Quando il neoliberismo "entra" nei rinnovi contrattuali - di Fabrizio Pilotti

Antagonismo culturale, forza e azione: va rafforzato l’impegno dei delegati

E' un momento difficile per la società moderna e di conseguenza per le associazioni di massa che vivono dentro essa. La tenuta collettiva è sempre più labile. Le forze individualiste, quasi per incantesimo, si insidiano all’interno della società, diventando meccanismi di un ingranaggio che trascina il singolo cittadino sempre di più verso l’isolamento, contrapponendolo alla forma collettiva.

Ma, del resto, questa è una storia che viene da lontano: il tentativo da parte del capitalismo di aumentare il proprio rapporto di forza nei confronti della forza lavoro si basa anche sul principio etico-culturale di utilizzare l’individualismo come strumento.

Se nel passato abbiamo conosciuto anni eclatanti per il movimento dei lavoratori, “le grandi conquiste”, è anche grazie alla straordinaria capacità di sapersi riunire e dotarsi di una politica organizzativa in grado di individuare degli obiettivi, con percorsi a lungo e breve termine, ma il tutto con una regia di un pensiero politico che riconosceva il valore della collettività a prescindere. Con essa nasceva l’ambizione di costruire e migliorare la società, attraverso strumenti solidali, come i contratti nazionali del lavoro, la previdenza sociale in tutte le sue forme, un diritto allo studio equo e solidale e una sanità pubblica per riconoscere il diritto alla cura. Quindi, diritti individuali e collettivi.

E’ chiaro che attualmente viviamo una fase difensiva, dopo anni di crisi economica sommata alle scelte avventuristiche di una parte della politica che ha scelto di non avere più come riferimento il mondo del lavoro. L’intera società è fortemente disorientata e messa sotto scacco dalle dinamiche capitalistiche e finanziarie, che hanno posto fortemente in discussione il modello solidale costruito, squilibrando i cardini fondativi su cui dovrebbe essere poggiata una moderna società industriale.
Il lavoro da fare è complesso e lungo, ma non ci scoraggiamo: la fase sociale-politica che viviamo ci consegna una realtà, è da essa che dobbiamo ripartire.

La messa in discussione delle condizioni materiali dei lavoratori, disoccupati e pensionati di intere generazioni è anche frutto dello scontro culturale in atto; chi propugna il pensiero neoliberista si prefigge l’obiettivo di rimettere fortemente in discussione quei valori che dovrebbero rappresentare un saldo punto di riferimento verso un mondo solidale; valori che, invece, sono fortemente messi in discussione, e indicati come fallimentari e causa della crisi economica.
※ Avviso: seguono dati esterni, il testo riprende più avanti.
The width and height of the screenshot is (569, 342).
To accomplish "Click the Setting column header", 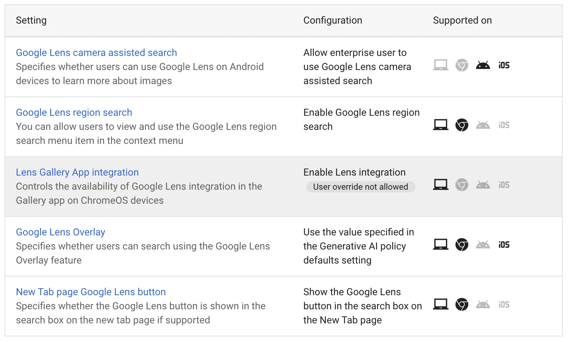I will tap(31, 20).
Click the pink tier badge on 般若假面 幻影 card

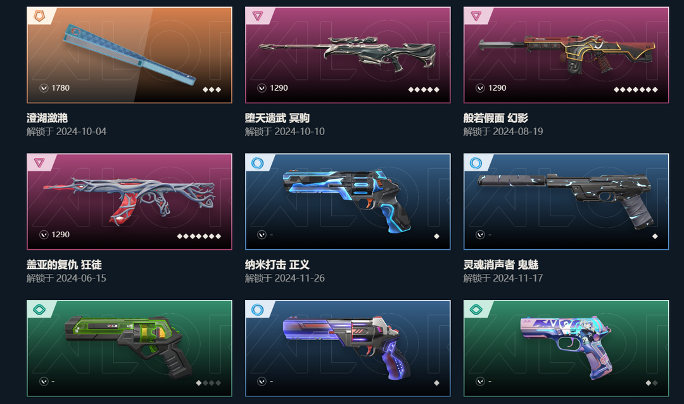[476, 16]
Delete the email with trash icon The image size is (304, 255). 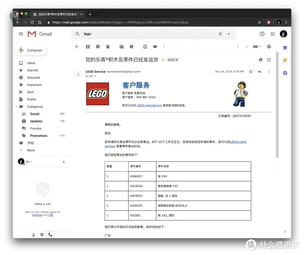108,46
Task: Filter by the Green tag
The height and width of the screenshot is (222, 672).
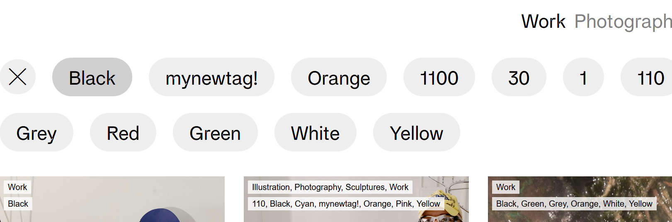Action: tap(215, 132)
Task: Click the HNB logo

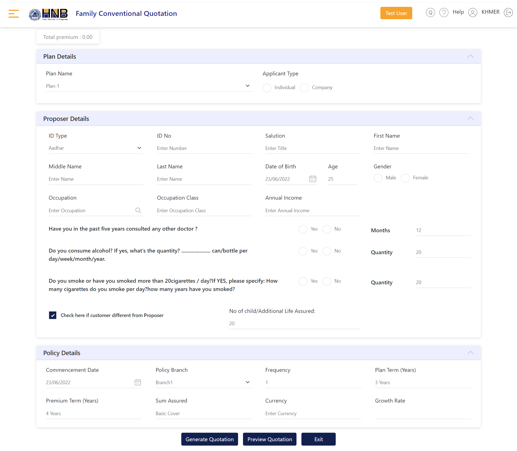Action: click(x=49, y=14)

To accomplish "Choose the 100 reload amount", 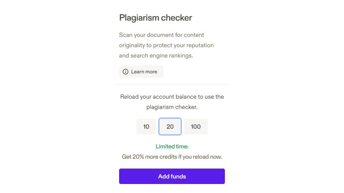I will [196, 127].
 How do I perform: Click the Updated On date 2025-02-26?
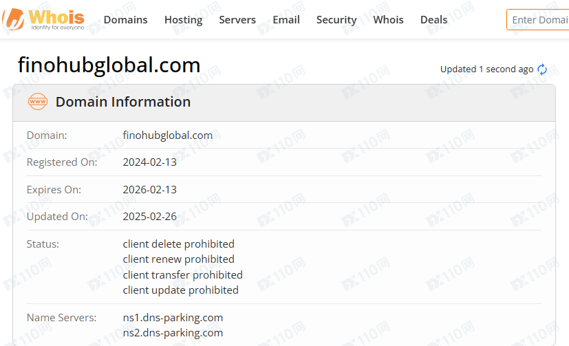click(x=149, y=216)
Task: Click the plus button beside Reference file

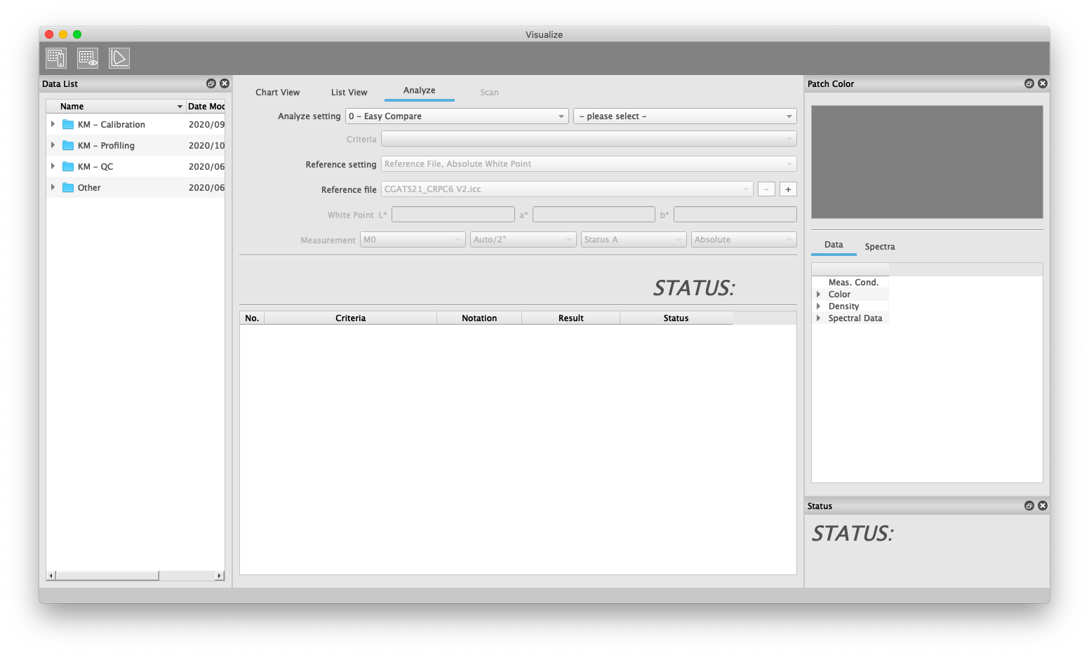Action: (788, 189)
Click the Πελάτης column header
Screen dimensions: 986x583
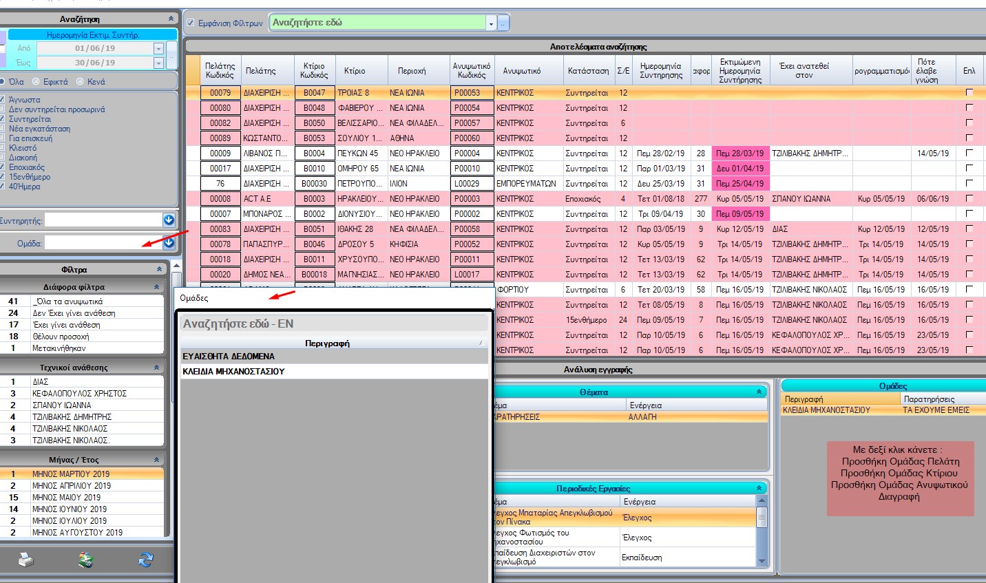(x=260, y=71)
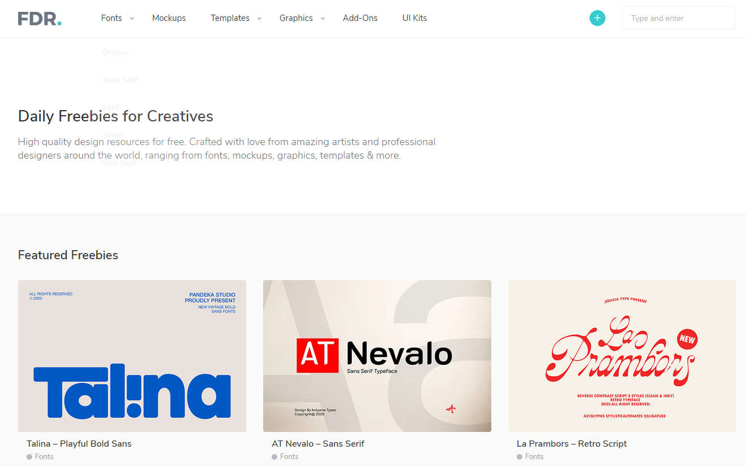Click the teal plus circle icon

597,18
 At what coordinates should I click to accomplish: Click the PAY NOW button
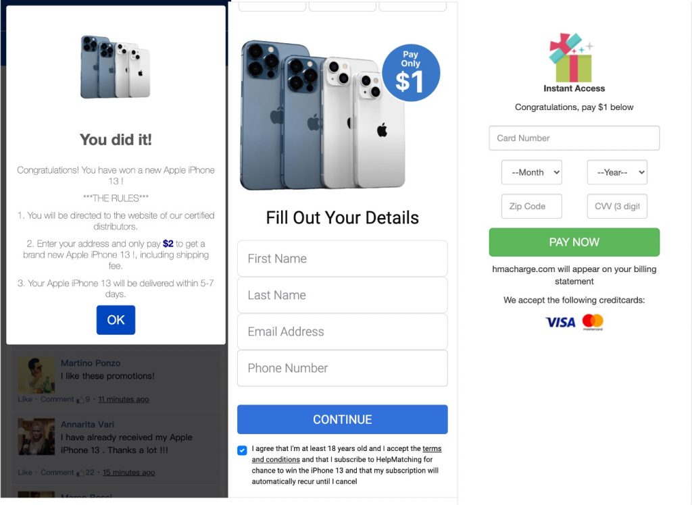click(x=574, y=242)
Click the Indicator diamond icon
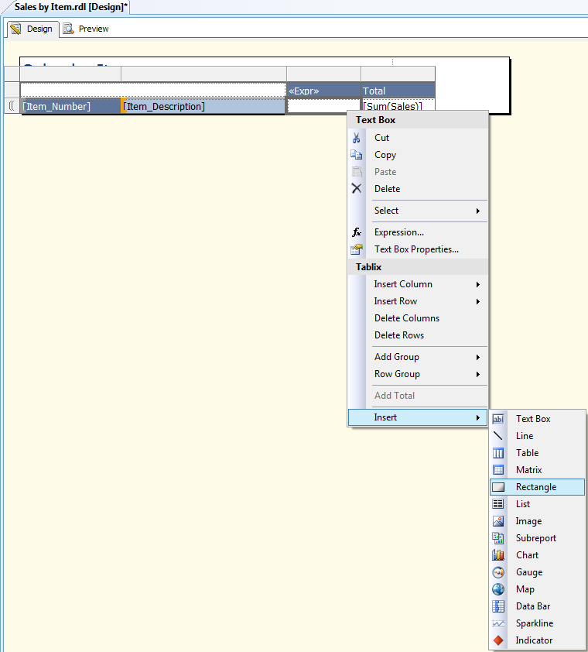588x652 pixels. point(499,640)
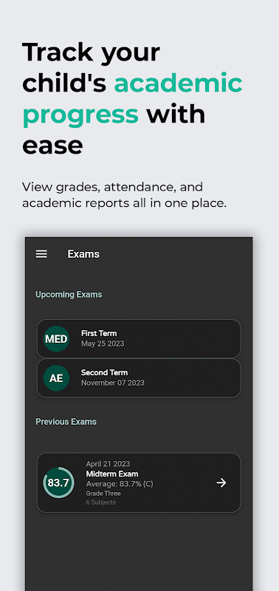Select the Second Term exam card
The width and height of the screenshot is (279, 591).
(x=139, y=378)
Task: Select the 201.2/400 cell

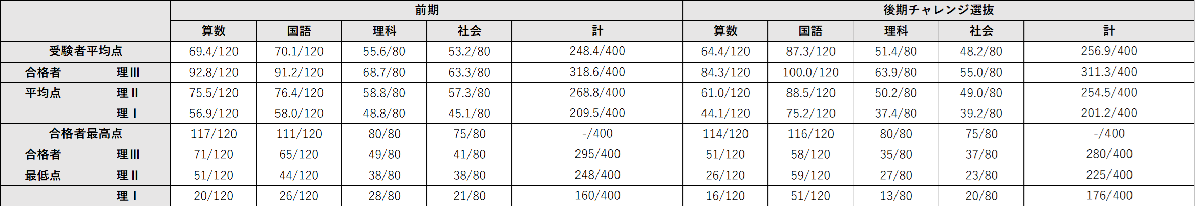Action: [1109, 113]
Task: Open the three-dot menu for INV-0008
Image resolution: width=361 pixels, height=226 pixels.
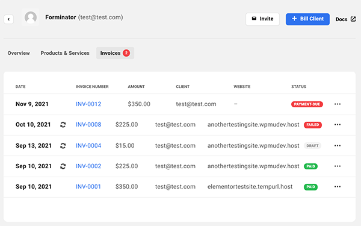Action: (338, 125)
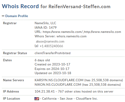Click the Updated on 2023-10-18 date
This screenshot has width=125, height=102.
pyautogui.click(x=53, y=73)
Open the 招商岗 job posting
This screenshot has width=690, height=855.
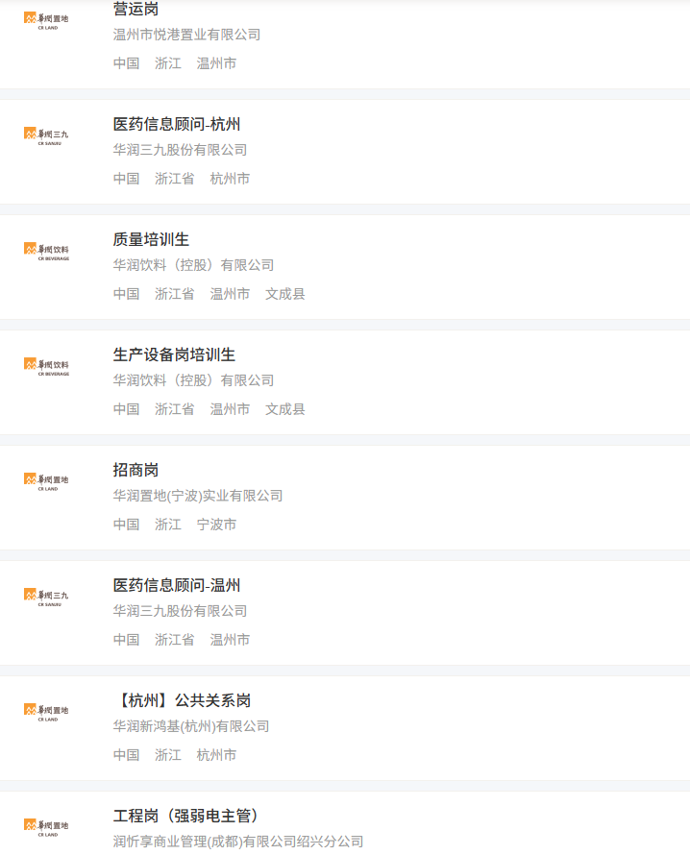(136, 470)
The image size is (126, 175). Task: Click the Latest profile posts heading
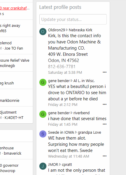tap(60, 7)
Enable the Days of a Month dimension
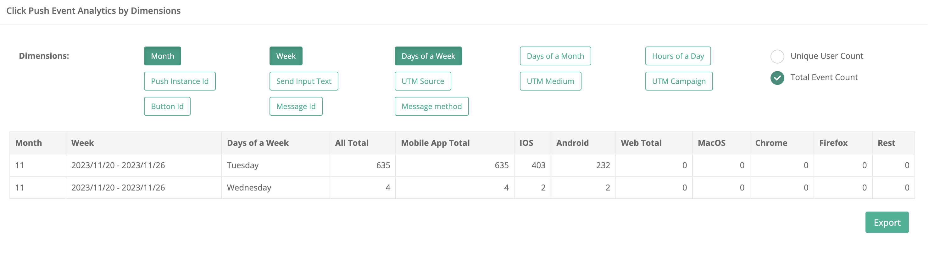Viewport: 929px width, 254px height. click(555, 56)
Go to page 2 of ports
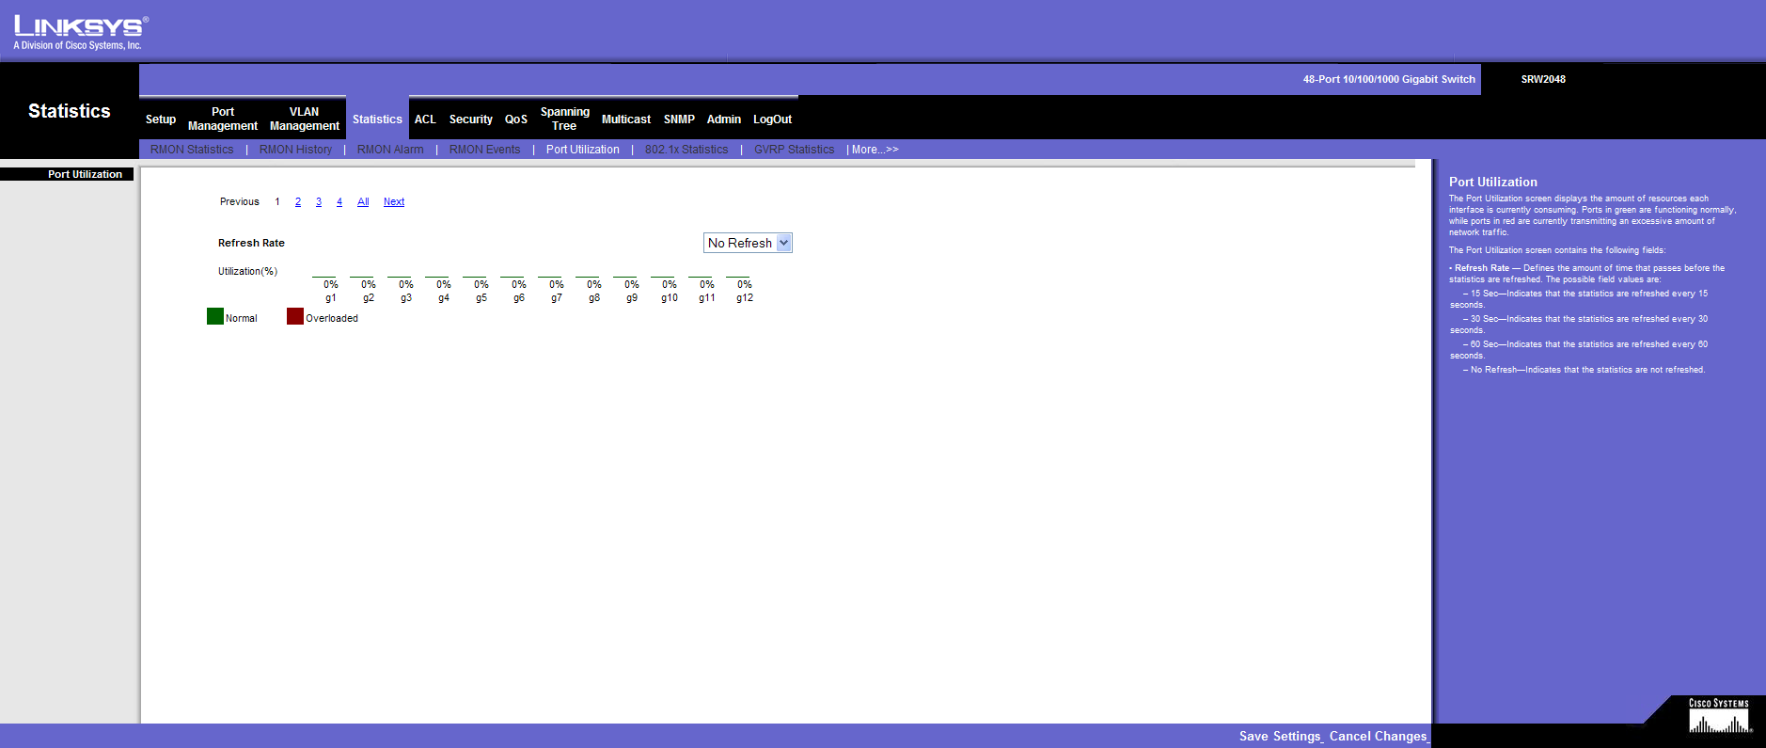This screenshot has width=1766, height=748. tap(298, 202)
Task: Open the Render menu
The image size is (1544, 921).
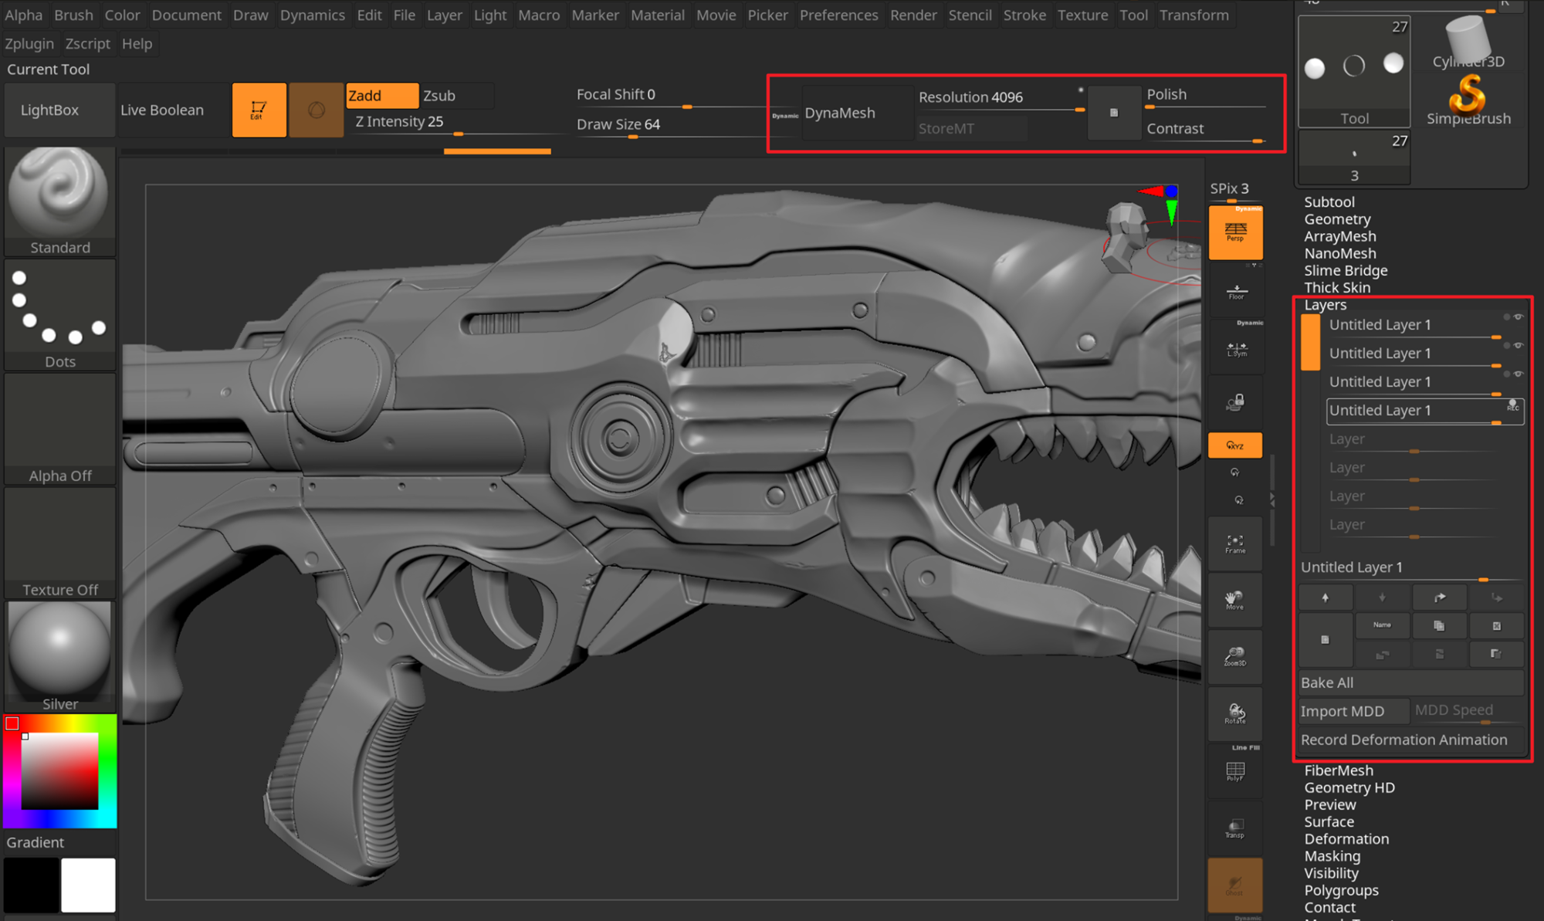Action: pos(913,15)
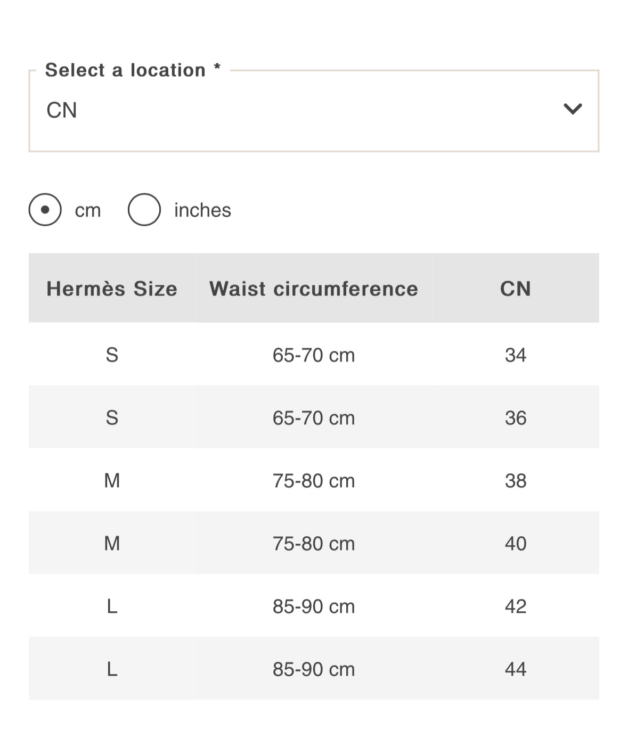Click waist measurement in the CN 34 row

coord(314,355)
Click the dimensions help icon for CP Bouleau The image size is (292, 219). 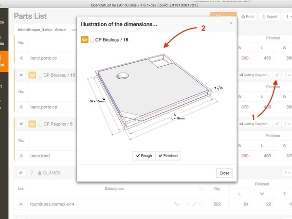coord(277,75)
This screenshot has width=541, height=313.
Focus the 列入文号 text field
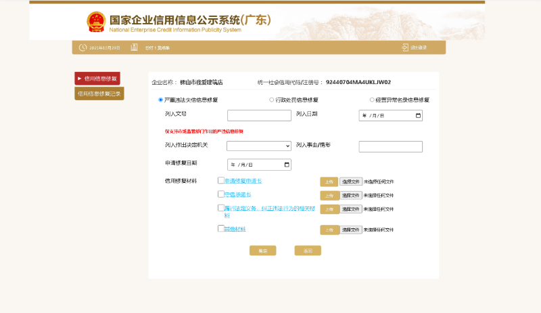259,116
Al centro dell’universo dovrebbe esserci “l’uomo” nel senso più alto e filosofico del termine, invece continuano ad essere protagonisti i mercati finanziari e si pretende che tutto debba girare attorno ad essi.

Sentiamo dire che “i mercati sono agitati”, “i mercati rifiutano”, sentiamo parlare di “fiducia dei mercati”... concetti identitari di un chiaro modello economico, in una visione globale di dominio finanziario, contrapposti alle esigenze della reale vita quotidiana, divenuti però un modello di riferimento. Aspetto, questo, che a volte crea la neutralizzazione dell’azione dei lavoratori e la loro difficoltà a riconoscere gli strumenti da utilizzare per dare una risposta collettiva. Oggi, per assurdo, anche lo sciopero è fortemente messo in discussione, e non solo per ragioni economiche, che rappresentano una minima parte del problema, ma per effetto di un sentimento comune di impotenza, che si va a sommare alla smisurata regolamentazione introdotta e accettata in questi anni, che limita l’azione degli scioperi stessi.

Noi delegati RSU viviamo tutti i giorni e ad ogni rinnovo del contratto integrativo il frutto di scelte aziendali e politiche nazionali. Le richieste che ci giungono sono sempre più onerose ed è veramente dura mantenere la tenuta unitaria dei lavoratori; è sempre messa a dura prova, oggi più di ieri. Ci scontriamo con quel modello culturale stratificato nella società secondo il quale tali scelte economiche rappresenterebbero l’unica via ragionevole, consolidando nell’immaginario collettivo l’idea che si tratti dell’unica via praticabile.

E’ necessario dunque rimboccarci le maniche e affrontare un duro lavoro; anche la Cgil, a tutti i suoi livelli, deve assumere un ruolo centrale di antagonismo e ripartire da una lucida analisi reale dei fatti, con determinazione, per far emergere le contraddizioni sociali e orientare la bussola anche verso lo studio di strumenti che ci possano consentire di affrontare lo scontro culturale attuale.